When I asked the director whether I could camp just outside the park, he took pity on me and said, "I think I can do better than that," and gave me the use of a rugged one-room cabin that was an occasional shelter for stranded rangers. It was in a snowy pine woods at the fringes of the wilderness, at the shore of a windswept pond.

I skied to the cabin the first day just to see what I would need: it contained a bare mattress and a chair, a potbelly stove, but no water, no lanterns, no cooking facilities. I left a bucket of snow inside the hut to thaw. When I returned the next day, the snow was still frozen. Yet I had all I needed in my backpack: a small camp stove, a sleeping bag, some spare clothes, candles, a flashlight, maps, a compass, a knife, a first-aid kit, and enough fruit and dehydrated food to last six days.
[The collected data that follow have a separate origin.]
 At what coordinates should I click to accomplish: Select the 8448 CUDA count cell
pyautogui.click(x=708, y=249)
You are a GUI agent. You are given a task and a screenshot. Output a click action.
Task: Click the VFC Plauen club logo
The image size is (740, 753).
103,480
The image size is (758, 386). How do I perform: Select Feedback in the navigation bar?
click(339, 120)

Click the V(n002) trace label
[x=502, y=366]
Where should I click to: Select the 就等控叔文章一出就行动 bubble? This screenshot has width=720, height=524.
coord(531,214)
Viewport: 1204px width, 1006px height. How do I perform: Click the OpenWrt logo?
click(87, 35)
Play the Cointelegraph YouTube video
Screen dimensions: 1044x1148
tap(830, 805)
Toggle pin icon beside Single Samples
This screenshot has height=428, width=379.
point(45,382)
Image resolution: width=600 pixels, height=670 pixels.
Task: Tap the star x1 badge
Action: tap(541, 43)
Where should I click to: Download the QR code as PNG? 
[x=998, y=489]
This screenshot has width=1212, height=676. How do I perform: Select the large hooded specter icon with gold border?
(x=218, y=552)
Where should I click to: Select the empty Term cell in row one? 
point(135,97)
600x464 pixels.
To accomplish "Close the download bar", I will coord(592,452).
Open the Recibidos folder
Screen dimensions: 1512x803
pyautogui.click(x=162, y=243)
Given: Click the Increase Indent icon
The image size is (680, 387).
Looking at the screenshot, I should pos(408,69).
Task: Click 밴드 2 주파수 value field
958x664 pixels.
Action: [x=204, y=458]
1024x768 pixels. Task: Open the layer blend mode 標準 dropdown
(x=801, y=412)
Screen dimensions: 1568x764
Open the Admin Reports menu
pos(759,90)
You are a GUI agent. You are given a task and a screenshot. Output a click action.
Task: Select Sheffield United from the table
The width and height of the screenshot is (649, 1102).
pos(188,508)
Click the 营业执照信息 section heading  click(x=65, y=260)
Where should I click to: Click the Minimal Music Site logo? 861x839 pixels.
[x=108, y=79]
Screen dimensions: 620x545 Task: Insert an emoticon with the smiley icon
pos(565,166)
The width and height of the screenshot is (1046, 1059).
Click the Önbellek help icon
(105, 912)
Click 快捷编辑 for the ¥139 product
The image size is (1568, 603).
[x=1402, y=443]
Prepared for the worst, I felt happy, confident—more than that, almost euphoric, with a sense of independence and self-sufficiency. All around me was an endless supply of water in the form of pure meltable snow. The weather was pleasant in spite of the forecast—the daytime temperature just above freezing, the nights very cold. There were birds in the trees—chickadees, woodpeckers, sparrows, jays—and animal tracks in the snow. At the edge of the park I saw signs of humans—the grooves of skis and the flatter, wider tracks of snowmobiles. A few miles into the woods, where the wilderness began, the only sound was the moan of wind in the treetops. Just before sunset the forest took on an atmosphere of utter strangeness, the silence and cold of limitless trees, as though I had entered a time warp, an earlier period on the planet before the emergence of humans.

"It is difficult to conceive of a region uninhabited by man. We habitually presume his presence and influence everywhere," Thoreau wrote in
The Maine Woods
— and he was writing about these very woods, on the slopes of Katahdin, where he had hiked and camped in 1846. He was overwhelmed by the wilderness. "Nature was here something savage and awful, though beautiful.... This was the Earth of which we have heard, made out of Chaos and Old Night ... the fresh and natural surface of the planet Earth."

It was impossible for me to travel except on skis. The rangers used snowmobiles for emergencies, or to traverse the backcountry, but these vehicles were useful only on the flatter and more thinly wooded areas. Skis were more versatile, and mine brought me to the brink of rocky precipices, across frozen ponds, and through trackless woods.